• **Required task**
Convert everything from the line containing "Task: Click the Booking Code label" down to the line containing "[x=51, y=853]" into a JSON list of strings, one string per line, omitting blank lines. Include only those lines.

-- Begin Supplied records --

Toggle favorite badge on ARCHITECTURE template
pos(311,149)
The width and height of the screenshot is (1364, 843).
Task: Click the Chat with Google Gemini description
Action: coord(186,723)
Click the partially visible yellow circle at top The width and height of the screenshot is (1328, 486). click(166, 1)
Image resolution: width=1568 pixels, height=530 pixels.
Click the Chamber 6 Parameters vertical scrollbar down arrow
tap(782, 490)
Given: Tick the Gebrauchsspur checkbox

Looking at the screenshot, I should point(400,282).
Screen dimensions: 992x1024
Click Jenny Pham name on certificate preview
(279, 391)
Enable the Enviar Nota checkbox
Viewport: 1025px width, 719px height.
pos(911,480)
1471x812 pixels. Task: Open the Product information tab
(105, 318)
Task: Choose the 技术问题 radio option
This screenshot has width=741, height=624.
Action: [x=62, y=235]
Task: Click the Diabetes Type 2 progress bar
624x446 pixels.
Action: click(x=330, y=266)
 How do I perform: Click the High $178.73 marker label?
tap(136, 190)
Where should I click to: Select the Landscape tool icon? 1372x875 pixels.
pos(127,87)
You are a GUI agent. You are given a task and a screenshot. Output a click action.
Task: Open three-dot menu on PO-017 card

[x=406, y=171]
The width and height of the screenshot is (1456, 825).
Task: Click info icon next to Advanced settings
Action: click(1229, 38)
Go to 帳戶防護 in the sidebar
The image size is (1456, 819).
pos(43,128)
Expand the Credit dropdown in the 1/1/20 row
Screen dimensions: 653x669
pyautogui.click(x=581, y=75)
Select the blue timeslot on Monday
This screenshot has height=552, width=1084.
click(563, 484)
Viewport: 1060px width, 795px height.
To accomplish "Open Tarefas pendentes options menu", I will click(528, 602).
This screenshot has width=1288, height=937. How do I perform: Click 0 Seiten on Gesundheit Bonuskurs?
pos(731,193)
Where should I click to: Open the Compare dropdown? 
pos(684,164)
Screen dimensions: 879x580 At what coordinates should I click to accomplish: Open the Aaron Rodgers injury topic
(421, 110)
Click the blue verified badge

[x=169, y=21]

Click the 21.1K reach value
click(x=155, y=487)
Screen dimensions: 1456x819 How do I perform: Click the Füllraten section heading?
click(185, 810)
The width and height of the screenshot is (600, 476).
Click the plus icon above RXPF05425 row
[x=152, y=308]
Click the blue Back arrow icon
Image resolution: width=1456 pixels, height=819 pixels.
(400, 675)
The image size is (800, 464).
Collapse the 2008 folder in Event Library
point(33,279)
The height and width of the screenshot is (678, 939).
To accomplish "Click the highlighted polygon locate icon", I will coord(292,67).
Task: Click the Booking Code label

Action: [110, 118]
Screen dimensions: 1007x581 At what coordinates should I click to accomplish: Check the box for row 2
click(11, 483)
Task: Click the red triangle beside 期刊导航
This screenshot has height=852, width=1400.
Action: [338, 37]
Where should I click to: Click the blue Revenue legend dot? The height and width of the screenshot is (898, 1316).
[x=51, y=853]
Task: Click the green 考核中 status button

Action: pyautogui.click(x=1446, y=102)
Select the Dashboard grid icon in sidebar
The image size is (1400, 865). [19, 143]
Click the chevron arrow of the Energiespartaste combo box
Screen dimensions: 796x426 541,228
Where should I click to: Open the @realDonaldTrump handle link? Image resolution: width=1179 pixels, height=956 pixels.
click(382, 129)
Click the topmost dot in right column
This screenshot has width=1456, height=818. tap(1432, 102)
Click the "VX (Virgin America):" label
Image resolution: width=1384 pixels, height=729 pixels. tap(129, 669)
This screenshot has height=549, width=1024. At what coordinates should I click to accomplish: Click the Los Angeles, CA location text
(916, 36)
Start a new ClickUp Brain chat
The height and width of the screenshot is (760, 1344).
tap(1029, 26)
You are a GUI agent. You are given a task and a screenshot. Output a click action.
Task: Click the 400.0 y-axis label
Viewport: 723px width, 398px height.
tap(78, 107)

-- End Supplied records --

• **Solution below**
[
  "Task: Click the Booking Code label",
  "Action: [110, 118]",
  "Screen dimensions: 1007x581 At what coordinates should I click to accomplish: Check the box for row 2",
  "click(11, 483)",
  "Task: Click the red triangle beside 期刊导航",
  "This screenshot has height=852, width=1400.",
  "Action: [338, 37]",
  "Where should I click to: Click the blue Revenue legend dot? The height and width of the screenshot is (898, 1316).",
  "[x=51, y=853]"
]